Segment Start: Record set

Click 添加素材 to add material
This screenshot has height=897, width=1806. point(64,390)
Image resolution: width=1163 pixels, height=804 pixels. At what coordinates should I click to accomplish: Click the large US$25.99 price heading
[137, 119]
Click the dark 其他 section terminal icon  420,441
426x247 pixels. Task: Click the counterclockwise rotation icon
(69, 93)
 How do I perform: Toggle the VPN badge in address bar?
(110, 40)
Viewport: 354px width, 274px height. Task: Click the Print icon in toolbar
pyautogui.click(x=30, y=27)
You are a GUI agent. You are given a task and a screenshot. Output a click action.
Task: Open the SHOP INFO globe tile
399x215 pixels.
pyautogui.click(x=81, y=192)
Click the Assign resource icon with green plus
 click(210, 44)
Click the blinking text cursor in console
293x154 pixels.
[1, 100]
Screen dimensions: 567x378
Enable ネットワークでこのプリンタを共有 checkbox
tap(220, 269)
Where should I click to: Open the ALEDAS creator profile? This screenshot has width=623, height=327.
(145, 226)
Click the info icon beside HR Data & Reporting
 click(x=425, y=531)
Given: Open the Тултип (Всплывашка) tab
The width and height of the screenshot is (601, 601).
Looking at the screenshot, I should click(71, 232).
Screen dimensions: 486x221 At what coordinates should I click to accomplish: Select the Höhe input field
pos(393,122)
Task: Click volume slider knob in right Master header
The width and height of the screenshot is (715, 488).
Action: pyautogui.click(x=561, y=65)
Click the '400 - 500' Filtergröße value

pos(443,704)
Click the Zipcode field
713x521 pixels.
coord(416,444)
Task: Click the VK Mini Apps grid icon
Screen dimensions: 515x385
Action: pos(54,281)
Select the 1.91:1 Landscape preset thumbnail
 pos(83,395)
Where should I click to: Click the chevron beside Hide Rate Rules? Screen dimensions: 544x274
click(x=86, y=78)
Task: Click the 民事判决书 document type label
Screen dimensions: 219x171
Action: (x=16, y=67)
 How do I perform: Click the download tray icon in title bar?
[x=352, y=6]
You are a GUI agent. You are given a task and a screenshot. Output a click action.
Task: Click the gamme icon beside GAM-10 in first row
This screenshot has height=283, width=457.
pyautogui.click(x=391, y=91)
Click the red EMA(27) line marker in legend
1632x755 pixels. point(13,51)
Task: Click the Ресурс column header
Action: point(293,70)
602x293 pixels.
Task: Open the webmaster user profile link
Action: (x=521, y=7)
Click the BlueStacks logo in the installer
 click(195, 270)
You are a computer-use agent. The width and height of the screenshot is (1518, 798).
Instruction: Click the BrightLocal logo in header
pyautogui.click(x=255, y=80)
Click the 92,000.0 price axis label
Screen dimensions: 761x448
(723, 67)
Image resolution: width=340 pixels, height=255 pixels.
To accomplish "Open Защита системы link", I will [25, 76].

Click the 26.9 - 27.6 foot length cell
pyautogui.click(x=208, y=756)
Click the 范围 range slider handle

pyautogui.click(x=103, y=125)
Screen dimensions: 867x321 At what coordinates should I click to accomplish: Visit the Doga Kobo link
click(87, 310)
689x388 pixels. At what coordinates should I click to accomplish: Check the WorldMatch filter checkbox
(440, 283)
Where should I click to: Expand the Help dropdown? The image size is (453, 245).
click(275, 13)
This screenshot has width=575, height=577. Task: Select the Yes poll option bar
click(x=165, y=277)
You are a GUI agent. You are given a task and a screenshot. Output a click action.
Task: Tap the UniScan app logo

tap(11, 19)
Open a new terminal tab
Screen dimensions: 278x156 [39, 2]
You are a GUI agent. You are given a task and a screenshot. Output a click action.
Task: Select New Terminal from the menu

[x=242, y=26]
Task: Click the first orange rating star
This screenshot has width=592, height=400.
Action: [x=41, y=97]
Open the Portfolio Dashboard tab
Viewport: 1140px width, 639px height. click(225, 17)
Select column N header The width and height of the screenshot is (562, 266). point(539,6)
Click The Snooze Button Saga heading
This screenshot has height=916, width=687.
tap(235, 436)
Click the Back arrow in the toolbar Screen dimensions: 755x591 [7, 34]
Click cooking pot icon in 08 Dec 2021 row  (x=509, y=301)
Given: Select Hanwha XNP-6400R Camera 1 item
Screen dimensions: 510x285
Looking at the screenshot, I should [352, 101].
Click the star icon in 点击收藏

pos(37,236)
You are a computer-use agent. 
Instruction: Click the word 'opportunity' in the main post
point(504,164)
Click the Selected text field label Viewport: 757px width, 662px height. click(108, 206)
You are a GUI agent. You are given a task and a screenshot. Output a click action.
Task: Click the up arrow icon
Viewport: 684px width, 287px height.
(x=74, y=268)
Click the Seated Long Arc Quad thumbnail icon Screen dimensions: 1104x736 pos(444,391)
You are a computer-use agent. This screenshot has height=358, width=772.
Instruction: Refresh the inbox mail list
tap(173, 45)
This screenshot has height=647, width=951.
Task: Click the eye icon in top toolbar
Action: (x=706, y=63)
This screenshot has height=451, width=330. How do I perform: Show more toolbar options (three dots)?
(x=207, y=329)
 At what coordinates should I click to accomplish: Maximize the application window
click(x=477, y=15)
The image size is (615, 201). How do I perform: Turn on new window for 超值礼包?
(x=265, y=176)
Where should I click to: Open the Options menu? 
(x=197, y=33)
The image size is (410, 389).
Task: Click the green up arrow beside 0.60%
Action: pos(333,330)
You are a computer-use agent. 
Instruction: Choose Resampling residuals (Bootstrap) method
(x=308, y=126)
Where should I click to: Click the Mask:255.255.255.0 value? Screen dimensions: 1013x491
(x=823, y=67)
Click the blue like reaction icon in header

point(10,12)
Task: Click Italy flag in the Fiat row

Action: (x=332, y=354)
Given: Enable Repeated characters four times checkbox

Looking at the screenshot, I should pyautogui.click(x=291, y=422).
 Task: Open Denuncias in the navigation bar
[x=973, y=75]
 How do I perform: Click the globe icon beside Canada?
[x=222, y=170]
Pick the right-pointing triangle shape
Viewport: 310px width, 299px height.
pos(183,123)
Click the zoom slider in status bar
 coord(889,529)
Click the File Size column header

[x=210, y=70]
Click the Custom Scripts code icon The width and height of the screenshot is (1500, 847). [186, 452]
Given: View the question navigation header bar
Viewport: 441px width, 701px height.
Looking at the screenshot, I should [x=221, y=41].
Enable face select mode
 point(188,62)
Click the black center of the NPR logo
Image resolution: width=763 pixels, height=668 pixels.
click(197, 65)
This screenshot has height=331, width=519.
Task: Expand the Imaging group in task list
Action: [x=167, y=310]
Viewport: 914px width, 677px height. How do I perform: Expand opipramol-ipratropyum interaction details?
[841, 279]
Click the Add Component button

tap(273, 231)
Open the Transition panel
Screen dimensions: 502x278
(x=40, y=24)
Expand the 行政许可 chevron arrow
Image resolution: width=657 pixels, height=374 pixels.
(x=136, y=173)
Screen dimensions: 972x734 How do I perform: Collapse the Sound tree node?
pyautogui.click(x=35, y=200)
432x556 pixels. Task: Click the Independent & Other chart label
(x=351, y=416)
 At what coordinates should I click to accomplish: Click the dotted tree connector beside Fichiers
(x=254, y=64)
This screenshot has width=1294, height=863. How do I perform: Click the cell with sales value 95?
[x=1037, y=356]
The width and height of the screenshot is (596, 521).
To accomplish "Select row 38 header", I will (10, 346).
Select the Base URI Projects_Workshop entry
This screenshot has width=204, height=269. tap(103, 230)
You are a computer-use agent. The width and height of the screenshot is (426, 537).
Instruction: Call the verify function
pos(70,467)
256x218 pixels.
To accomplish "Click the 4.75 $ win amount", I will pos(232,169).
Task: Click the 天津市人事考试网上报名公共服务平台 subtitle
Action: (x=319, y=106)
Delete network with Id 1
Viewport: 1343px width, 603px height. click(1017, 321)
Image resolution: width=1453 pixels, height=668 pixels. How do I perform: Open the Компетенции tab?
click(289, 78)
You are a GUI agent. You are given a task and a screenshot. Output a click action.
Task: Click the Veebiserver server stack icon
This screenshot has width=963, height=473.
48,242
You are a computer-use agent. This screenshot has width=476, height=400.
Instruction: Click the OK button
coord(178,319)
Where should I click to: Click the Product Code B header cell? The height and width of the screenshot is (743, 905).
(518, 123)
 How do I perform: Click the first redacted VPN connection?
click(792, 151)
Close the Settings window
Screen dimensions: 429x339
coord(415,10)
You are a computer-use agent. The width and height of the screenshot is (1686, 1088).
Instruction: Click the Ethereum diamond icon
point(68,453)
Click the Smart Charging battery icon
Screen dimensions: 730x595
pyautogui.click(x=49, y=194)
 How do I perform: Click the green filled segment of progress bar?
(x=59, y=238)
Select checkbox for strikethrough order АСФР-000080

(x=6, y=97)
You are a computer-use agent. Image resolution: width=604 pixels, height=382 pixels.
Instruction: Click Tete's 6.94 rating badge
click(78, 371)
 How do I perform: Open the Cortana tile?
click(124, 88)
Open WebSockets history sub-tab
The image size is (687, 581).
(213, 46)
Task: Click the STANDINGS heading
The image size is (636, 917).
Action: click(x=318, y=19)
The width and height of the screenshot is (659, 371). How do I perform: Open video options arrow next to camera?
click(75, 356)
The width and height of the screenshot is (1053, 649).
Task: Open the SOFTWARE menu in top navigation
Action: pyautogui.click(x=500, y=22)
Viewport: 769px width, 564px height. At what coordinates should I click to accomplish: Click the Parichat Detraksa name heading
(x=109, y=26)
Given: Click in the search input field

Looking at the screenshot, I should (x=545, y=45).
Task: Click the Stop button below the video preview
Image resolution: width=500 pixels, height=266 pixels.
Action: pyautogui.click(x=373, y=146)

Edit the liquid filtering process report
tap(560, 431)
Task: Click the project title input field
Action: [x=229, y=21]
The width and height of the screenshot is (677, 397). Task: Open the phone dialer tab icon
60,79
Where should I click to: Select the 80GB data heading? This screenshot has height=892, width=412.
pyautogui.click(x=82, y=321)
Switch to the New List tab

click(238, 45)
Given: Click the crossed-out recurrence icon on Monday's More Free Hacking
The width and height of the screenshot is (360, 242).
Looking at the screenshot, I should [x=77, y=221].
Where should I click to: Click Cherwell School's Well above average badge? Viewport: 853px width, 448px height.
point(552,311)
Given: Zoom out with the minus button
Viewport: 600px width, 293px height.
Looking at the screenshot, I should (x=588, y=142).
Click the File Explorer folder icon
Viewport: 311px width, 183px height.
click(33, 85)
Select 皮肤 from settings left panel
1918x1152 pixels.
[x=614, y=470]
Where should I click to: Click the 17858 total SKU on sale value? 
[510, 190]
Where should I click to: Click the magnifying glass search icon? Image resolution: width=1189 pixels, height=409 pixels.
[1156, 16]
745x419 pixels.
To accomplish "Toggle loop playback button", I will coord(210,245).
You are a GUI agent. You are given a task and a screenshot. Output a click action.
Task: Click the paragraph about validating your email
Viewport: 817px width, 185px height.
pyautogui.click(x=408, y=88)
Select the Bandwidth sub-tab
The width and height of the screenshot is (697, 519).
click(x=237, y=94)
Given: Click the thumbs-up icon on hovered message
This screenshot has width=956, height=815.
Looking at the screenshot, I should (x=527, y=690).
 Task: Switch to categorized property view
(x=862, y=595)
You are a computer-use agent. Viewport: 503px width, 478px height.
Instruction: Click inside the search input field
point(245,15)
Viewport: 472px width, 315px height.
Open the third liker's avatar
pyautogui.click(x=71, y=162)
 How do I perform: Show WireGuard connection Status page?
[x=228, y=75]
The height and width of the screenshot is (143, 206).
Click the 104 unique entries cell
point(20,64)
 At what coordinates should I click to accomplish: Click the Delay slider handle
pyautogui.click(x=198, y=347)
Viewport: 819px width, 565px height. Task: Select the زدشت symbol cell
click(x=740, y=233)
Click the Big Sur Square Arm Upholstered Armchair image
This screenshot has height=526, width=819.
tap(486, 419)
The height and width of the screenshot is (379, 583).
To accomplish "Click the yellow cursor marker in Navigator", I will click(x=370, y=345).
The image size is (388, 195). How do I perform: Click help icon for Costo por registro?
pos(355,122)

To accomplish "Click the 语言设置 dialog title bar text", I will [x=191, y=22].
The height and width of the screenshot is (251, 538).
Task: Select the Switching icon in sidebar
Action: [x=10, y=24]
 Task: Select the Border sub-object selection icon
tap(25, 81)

Segment End: Record set

_What to work on_. Work out how many lines of the entries include the word "computer", and respond with that number and nothing more.

_Your response_. 9